## Lecture 3: Formalizing the problem

### by Long Nguyen

This homework notebook is supplemental to [Lecture 3](https://youtu.be/10NSz_zLEl4) of the series "Image Recognition with Neural Networks".

Many of these functions are implemented in the [video](https://youtu.be/10NSz_zLEl4).

In [1]:
from mnist_loader import load_data_wrapper
import numpy as np

In [2]:
training_data, validation_data, test_data = load_data_wrapper()

In [10]:
with open("parameters.npy", mode="rb") as r:
    parameters = np.load(r)
    W1, B1, W2, B2 = parameters

### Vectorization

In the lecture, we discussed vectorization. Suppose we have $m$ images:

$$\{(x^{(1)},y^{(1)}),(x^{(1)},y^{(1)}),\ldots,(x^{(m)},y^{(m)})\}$$

where $x^{(i)}\in\mathbb{R}^{784}$ are the images and $y^{(i)}\in\mathbb{R}^{10}$ are their one-hot encoding labels. 

We form $X$ by stacking horizontally the vectors $x^{(i)}$ and form $Y$ by stacking horizontally the vectors $y^{(i)}$.

If `X` is a list of $n$ `(m,1)` 2D numpy arrays, then the function `np.hstack(X)` will produce a `(m,n)` numpy array. 


In [3]:
import numpy as np

In [4]:
x1 = np.array([[1],[2],[3]])
x2 = np.array([[4],[5],[6]])
print(x1)
print(x1.shape)

[[1]
 [2]
 [3]]
(3, 1)


In [5]:
X = [x1,x2] # a list of 2 numpy arrays
print(np.hstack(X))

[[1 4]
 [2 5]
 [3 6]]


#### Write the function `vectorize_mini_batch` below which accepts a minibatch of `(image,label)` tuples of a certain `size` and calls `np.hstack` to return a tuple `X,Y` where `X` contains all of the images and `Y` contains all of the labels stacked horizontally. 

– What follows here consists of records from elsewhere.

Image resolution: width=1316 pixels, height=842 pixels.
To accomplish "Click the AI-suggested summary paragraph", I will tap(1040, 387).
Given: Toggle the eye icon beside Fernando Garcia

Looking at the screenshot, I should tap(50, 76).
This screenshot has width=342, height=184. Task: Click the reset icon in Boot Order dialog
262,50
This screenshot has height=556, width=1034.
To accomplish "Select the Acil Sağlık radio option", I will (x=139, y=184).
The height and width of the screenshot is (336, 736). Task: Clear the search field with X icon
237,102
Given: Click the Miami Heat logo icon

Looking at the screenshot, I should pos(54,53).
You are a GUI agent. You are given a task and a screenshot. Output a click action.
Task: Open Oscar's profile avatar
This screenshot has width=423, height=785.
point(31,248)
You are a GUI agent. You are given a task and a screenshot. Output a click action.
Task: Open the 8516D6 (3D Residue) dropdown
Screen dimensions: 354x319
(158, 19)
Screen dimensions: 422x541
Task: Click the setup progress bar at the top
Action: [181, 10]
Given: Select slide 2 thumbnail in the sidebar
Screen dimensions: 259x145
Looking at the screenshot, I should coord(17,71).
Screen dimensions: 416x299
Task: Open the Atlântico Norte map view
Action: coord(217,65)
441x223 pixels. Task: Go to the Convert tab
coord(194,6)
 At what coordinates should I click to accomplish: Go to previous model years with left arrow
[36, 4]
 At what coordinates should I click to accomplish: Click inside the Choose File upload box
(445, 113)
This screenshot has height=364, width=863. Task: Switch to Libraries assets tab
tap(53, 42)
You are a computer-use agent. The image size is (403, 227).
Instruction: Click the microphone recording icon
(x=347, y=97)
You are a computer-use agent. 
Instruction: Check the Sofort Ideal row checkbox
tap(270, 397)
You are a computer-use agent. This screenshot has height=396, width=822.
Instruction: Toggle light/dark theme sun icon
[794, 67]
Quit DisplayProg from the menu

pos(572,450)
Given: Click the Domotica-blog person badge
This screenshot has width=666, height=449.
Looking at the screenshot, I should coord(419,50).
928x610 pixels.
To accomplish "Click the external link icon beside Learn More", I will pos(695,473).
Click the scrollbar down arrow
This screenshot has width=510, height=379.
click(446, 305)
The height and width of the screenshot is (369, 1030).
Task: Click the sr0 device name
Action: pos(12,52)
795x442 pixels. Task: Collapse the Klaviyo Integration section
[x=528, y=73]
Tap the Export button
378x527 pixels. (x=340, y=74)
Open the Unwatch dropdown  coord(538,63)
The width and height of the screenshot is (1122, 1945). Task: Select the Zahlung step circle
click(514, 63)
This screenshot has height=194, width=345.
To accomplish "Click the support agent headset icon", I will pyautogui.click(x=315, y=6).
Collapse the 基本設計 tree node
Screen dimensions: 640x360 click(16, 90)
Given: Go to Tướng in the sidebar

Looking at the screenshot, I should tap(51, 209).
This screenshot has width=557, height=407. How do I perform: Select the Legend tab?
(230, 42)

#### For example `X,Y = vectorize_mini_batch(training_data[0:20],20)` should return `X` of shape `(784,20)` and `Y` of shape `(10,20)`. 

Hint: You can create two empty lists and use the function append() to insert the images and labels. Or you can use list comprehensions. 

In [1]:
def vectorize_mini_batch(mini_batch):
    """Given a minibatch of (image,lable) tuples 
    return the tuple X,Y where X contains all of the images and Y contains
    all of the labels stacked horizontally """
    mini_batch_x = [mini_batch[k][0] for k in range(0,len(mini_batch))]
    mini_batch_y = [mini_batch[k][1] for k in range(0,len(mini_batch))]
    X = np.hstack(mini_batch_x)
    Y = np.hstack(mini_batch_y)
    return X, Y

In [7]:
X,Y = vectorize_mini_batch(training_data[0:20])

In [12]:
def sigmoid(x):
    return 1/(1+np.exp(-x))

#### Write the vectorized version of the score function or model f below. Here, `X` is the matrix of images stacked horizontally. 

#### Thus if, 
$$X=\left[ \begin{array}{rrr}
x^{(1)} & x^{(2)} & \ldots & x^{(m)} 
\end{array} \right]$$
#### is an (784,m) array then 
$$f(X)=\left[ \begin{array}{rrr}
f(x^{(1)}) & f(x^{(2)}) & \ldots & f(x^{(m)}) 
\end{array} \right]$$
#### is an (10,m) array.

In [8]:
def f(X, W1, W2, B1, B2):
    """Vectorized version. 
    Return the output of the network if ``X`` is the input consists
    of a collection of images. """
    Z1 =
    A1 = 
    Z2 = 
    A2 =
    return A2

#### Write the vectorized version of the predict function. 

In [None]:
def predict(images, W1, W2, B1, B2):
    """Vectorized version. 
    The parameter images is a list of (image, label) tuples. 
    Call vectorize_mini_batch and the vectorized version of the model f
    to predict the labels of the images. 
    Hint: Use np.argmax using an axis. 
    """
    
    
    return predictions

#### Use the predict function above to predict the first `20` images from the training set.